Check quotes a question teacher-consultant Joanne Dowd asked him several years ago, "How come almost everyone who writes about school reform works some place other than a school?"
Check knows her question speaks to the concerns of thousands of teachers. It suggests an imbalance he would like to change.
Check, the author of Politics, Language, and Culture: A Critical Look at Urban School Reform, to be published by Bergin and Garvey this fall, recently addressed a general session at the National Writing Project Spring Meeting in Washington, D.C., where he stressed the need to make teachers' voices heard.
For several years, this has been his goal. Working with his colleague Grace McEntee in a program sponsored by the Annenberg Institute for School Reform, Check has helped teachers in the northeastern United States publish writing about their classrooms.
Yet Check would grant that writing from the classroom still has a relatively low priority on the school reform agenda. That's because, he believes, of the continuing prevalence of several myths.
Myth One
Writing and reform are at odds because writing is an individual isolating act while reform requires team building.

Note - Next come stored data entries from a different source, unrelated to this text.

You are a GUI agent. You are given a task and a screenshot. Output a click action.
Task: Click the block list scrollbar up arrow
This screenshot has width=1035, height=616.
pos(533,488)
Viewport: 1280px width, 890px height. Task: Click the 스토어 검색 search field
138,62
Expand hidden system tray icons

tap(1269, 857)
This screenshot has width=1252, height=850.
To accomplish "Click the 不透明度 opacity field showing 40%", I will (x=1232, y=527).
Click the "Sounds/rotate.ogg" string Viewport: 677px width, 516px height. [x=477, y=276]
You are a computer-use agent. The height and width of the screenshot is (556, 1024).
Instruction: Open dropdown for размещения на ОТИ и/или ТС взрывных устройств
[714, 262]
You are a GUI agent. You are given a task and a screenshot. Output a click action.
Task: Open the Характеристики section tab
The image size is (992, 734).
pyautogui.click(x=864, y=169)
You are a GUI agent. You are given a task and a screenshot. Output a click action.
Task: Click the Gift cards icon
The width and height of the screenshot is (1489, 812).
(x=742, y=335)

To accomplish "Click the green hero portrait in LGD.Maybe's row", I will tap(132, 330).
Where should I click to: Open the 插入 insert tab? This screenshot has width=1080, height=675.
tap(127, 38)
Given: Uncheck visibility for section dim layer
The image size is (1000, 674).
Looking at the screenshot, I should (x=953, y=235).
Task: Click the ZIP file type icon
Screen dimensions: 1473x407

But Check argues that writing need not be a solitary activity. He would not deny that there are likely, at any given moment, many hundreds of tortured artists locked away in garrets penning what they expect will be the "great American novel," but "twenty years of writing process research has given us a more accurate, though less romantic, picture of the way writers of all ages and types" actually work.
Check believes that there are many more writers working in communities of writers, "offering each other both supportive criticism and an immediate audience," than there are writers working away in isolation.
These communities of writers, he believes, should be the model for school reform. "As practitioner-writers listen actively to each other's work and offer critical response, they create a professional community unlike any they may have known."
Check argues that, in most schools making efforts at school reform, the structure for this professional community is already in place. "In these schools, we already have groups formed for a purpose—school inquiry groups, curriculum reform committees. Writing about classroom work can be an integral part of these groups—not just an add-on."
Myth Two
There is no connection between reflective writing and the leadership necessary to create change.
To Check, the connection is obvious. Those training for leadership in any field will benefit from a reality check. A steady diet of generalization and abstraction does not make for healthy practitioners. It is this understanding that led to the case study model advanced by the Harvard Business School and widely adopted in other graduate schools.
Check describes how some of those working in educational leadership programs have taken the next step. "People like Richard Ackerman at the University of Massachusetts, Lowell, have their students write the cases. These are descriptions that spring from the potential leader's experience.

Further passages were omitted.